2. Loading Data

Contents

2. Loading Data#

Our Dataset is the New York City Taxi & Limousine Commission’s Trip Record Data

Dataset features

Column

Description

trip_distance

Float representing trip distance in miles.

passenger_count

The number of passengers

PULocationID

TLC Taxi Zone in which the taximeter was engaged

DOLocationID

TLC Taxi Zone in which the taximeter was disengaged

payment_type

A numeric code signifying how the passenger paid for the trip.

tolls_amount

Total amount of all tolls paid in trip.

tip_amount

Tip amount – This field is automatically populated for credit card tips. Cash tips are not included.

total_amount

The total amount charged to passengers. Does not include cash tips.

COLUMNS = [
    "trip_distance",
    "passenger_count",
    "PULocationID",
    "DOLocationID",
    "payment_type",
    "tolls_amount",
    "tip_amount",
    "total_amount",
]

DATA_PATH = "s3://anyscale-public-materials/nyc-taxi-cab"

Let’s read the data for a single month. It takes up to 2 minutes to run.

df = pd.read_parquet(
    f"{DATA_PATH}/yellow_tripdata_2011-05.parquet",
    columns=COLUMNS,
)

df.head()

Let’s check how much memory the dataset is using.

df.memory_usage(deep=True).sum().sum() / 1024**2

Let’s check how many files there are in the dataset

!aws s3 ls s3://anyscale-public-materials/nyc-taxi-cab/ --human-readable | wc -l

We are not making use of all the columns and are already consuming ~1GB of data per file -> will quickly become a problem if you want to scale to entire dataset (~155 files) if we are running on a small node.

Let’s instead make use of a distributed data preprocessing library like Ray Data to load the full dataset in a distributed manner.
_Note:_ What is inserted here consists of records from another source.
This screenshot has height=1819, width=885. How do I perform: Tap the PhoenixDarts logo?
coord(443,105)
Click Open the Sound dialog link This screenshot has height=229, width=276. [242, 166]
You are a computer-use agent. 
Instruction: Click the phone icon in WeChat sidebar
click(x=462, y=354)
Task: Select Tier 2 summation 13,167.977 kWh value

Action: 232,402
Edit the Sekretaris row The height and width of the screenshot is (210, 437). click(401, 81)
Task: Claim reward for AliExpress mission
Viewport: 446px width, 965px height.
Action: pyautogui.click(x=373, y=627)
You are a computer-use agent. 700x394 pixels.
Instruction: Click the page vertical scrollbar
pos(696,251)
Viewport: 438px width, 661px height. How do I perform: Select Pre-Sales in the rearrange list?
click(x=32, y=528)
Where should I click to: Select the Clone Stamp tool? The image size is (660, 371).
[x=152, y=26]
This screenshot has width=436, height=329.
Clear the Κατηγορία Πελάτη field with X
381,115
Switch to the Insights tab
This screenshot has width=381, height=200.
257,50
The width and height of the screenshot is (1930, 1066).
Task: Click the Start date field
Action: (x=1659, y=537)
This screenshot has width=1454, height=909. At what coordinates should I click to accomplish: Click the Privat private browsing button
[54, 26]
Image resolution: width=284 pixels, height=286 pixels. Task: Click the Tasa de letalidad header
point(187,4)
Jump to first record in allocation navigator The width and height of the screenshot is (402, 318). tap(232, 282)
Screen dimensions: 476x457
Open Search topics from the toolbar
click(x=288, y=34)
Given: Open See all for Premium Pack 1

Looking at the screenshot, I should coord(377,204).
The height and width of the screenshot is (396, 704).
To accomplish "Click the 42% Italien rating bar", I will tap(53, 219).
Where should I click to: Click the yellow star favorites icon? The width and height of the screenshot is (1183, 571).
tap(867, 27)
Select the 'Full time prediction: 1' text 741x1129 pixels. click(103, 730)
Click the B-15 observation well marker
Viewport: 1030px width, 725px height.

ds = ray.data.read_parquet(
    DATA_PATH,
    columns=COLUMNS,
)

There are Ray data equivalents for common pandas functions like read_csv, read_parquet, read_json, etc.

Refer to the Input/Output docs for a comprehensive list of read functions.

Dataset#

Let’s view our dataset

ds

Ray Data by default adopts lazy execution this means that the data is not loaded into memory until it is needed. Instead only a small part of the dataset is loaded into memory to infer the schema.

A Dataset specifies a sequence of transformations that will be applied to the data.

The data itself will be organized into blocks, where each block is a collection of rows.

The following figure visualizes a tabular dataset with three blocks, each block holding 1000 rows each:

Since a Dataset is just a list of Ray object references, it can be freely passed between Ray tasks, actors, and libraries like any other object reference. This flexibility is a unique characteristic of Ray Datasets.